Il y a également de la nouveauté dans la législation : le traitement des eaux fait qu’on obtient des boues. Autrefois on les utilisait dans l’agriculture comme engrais mais ce n’est plus possible parce qu’on s’est rendu compte qu’il y avait trop de métaux lourds. Ce qu’on fait désormais, c’est de brûler les boues pour les réduire, puis les mettre en décharge. Or, dans ces boues il y a des choses très intéressantes comme le phosphore. Il y a donc eu une évolution de la loi et à partir de 2025 la mise en décharge de boues qui contiennent encore du phosphore ne sera plus autorisée. Il faudra donc le récupérer et plusieurs entreprises sont actuellement en train de développer des technologies dans ce sens.

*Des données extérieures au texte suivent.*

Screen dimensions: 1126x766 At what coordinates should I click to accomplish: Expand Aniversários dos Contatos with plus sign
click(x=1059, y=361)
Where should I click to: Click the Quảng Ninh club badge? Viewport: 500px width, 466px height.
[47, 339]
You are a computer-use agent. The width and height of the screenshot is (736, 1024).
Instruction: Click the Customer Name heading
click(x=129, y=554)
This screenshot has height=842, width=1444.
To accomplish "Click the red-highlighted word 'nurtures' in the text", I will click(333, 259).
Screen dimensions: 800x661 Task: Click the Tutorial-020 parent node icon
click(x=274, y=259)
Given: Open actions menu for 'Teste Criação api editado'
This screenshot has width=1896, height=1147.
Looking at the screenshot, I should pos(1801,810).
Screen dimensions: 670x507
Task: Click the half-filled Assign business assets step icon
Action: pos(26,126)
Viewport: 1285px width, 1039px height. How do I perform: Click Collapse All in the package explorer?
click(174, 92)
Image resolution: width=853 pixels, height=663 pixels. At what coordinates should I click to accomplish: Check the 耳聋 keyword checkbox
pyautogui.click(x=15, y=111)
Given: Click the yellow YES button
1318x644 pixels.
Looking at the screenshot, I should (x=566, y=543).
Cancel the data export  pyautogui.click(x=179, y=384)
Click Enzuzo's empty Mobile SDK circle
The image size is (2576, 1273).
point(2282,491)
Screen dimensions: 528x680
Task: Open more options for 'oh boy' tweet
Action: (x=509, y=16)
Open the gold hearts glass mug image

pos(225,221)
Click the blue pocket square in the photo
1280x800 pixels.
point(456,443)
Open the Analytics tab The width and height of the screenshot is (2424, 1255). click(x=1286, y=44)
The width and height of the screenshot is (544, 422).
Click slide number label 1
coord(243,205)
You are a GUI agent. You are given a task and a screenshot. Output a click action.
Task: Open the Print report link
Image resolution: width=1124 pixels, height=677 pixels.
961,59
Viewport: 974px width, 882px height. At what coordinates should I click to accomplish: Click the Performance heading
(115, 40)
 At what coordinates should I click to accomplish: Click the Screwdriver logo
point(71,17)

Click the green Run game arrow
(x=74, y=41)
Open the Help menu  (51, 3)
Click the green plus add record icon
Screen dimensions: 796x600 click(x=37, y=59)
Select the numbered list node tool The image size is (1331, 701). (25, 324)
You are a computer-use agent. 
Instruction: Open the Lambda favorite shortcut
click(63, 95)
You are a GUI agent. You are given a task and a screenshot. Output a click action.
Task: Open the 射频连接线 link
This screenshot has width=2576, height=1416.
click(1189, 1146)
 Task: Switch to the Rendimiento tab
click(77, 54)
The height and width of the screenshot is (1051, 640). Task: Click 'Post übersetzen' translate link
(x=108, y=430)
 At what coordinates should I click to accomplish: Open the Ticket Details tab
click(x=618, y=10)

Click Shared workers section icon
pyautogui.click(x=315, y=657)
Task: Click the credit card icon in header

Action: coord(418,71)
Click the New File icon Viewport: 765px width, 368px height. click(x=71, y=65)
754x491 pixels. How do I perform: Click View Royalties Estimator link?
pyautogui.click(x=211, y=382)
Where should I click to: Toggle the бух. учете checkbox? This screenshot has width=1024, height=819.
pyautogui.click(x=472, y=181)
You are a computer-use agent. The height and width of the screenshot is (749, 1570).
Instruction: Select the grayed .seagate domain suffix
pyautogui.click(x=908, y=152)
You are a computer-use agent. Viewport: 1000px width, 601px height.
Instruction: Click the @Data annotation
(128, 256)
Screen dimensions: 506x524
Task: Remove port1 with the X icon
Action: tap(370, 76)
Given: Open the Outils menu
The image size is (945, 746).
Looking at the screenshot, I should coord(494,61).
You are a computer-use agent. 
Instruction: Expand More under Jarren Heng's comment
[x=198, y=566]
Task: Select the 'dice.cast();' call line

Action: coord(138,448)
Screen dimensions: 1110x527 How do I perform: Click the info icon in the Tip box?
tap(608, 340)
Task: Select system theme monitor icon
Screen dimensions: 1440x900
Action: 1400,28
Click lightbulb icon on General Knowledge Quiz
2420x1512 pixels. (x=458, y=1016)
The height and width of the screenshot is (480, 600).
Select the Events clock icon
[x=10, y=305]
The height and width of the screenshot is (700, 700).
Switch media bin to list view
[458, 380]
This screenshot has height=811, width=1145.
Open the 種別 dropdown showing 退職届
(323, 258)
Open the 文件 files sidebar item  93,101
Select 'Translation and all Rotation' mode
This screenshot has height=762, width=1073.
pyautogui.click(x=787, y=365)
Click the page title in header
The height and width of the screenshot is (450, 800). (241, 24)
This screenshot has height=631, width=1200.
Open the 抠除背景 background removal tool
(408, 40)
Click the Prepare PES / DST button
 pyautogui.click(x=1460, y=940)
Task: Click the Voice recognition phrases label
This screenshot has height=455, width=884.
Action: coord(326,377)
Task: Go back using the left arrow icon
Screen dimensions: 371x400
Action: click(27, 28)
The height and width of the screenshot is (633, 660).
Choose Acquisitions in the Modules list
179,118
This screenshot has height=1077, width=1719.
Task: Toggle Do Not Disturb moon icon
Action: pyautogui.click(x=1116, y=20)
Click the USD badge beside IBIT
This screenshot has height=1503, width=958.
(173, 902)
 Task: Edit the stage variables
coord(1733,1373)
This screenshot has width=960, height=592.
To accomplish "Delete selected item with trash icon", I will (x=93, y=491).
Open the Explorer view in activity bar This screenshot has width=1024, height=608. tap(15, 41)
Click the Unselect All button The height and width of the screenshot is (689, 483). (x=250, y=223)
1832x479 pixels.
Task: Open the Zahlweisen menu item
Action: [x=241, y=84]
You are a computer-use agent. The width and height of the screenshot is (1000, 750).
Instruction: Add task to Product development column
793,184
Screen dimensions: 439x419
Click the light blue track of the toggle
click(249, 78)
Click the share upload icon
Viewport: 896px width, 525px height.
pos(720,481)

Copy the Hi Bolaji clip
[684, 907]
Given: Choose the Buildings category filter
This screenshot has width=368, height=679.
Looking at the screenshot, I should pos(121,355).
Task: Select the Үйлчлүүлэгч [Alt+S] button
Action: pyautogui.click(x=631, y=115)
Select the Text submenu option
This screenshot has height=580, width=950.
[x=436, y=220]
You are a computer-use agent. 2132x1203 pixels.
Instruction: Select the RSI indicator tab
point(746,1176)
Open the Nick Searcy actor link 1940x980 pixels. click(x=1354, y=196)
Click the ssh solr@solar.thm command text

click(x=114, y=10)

Il y a quelques grands défis qui vont nécessiter des innovations en terme de changement de systèmes complets. Pour passer à l’électro-mobilité à large échelle, on a besoin de plusieurs éléments : voitures, batteries, piles à hydrogène pour compléter les batteries, stations de recharge, etc. Il faut aussi de nouveaux systèmes de services avec le recyclage des batteries et de leurs métaux précieux. Mais si l’on veut changer tout un système il faut des nouvelles collaborations et cela est très complexe. Ici, les collectivités territoriales peuvent être précurseurs : on peut avoir plusieurs acteurs locaux qui se mettent ensemble pour un projet pilote qui peut être de résonance internationale. Et puis si l’on pense à la voiture sans conducteur, et bien on n’aura plus besoin d’être détenteur d’une voiture : quand j’en ai besoin, je l’appelle et quand je n’en ai plus besoin elle va servir un autre utilisateur. Et quand nous serons transportés dans les airs par des drones auto-pilotés, nous n’aurons même plus besoin de routes telles que nous les connaissons. Il y a bien des changements de modèles à imaginer pour notre futur.

 

Y a-t-il encore une autre question qui vous semble importante ?

 

Il y a un aspect qui est celui auquel on pense toujours en dernier parce qu’on doit se casser la tête encore une fois sous un aspect complètement différent, c’est la gestion intégrale du risque : les dangers naturels (tempêtes, éruptions volcaniques, tremblements de terre, etc.) couplés à un risque technique mal géré peuvent générer des super-catastrophes qui nous prétéritent pendant des générations. Fukushima en est le plus grand exemple récent. C’est l’industrie qui est la plus concernée par cette gestion intégrale des risques. Quand une industrie n’a pas su gérer ces risques, on se retrouve avec une méga-catastrophe. Avec le réchauffement climatique, il y a une dynamique dans l’évolution des dangers naturels, notamment pour ce qui concerne l’interaction avec la tectonique (volcans et tremblements de terre) dont on ne sait pas encore jusqu’où ça peut aller. Ecologie industrielle, cela veut aussi dire gestion intégrale des risques et même si c’est très complexe, il ne faudrait pas y penser en dernier.

 

 

 

 

 

Interview de L. ABITBOL
pour Le Club d'Ecologie Industrielle de l'Aube et Troyes Expo Cube.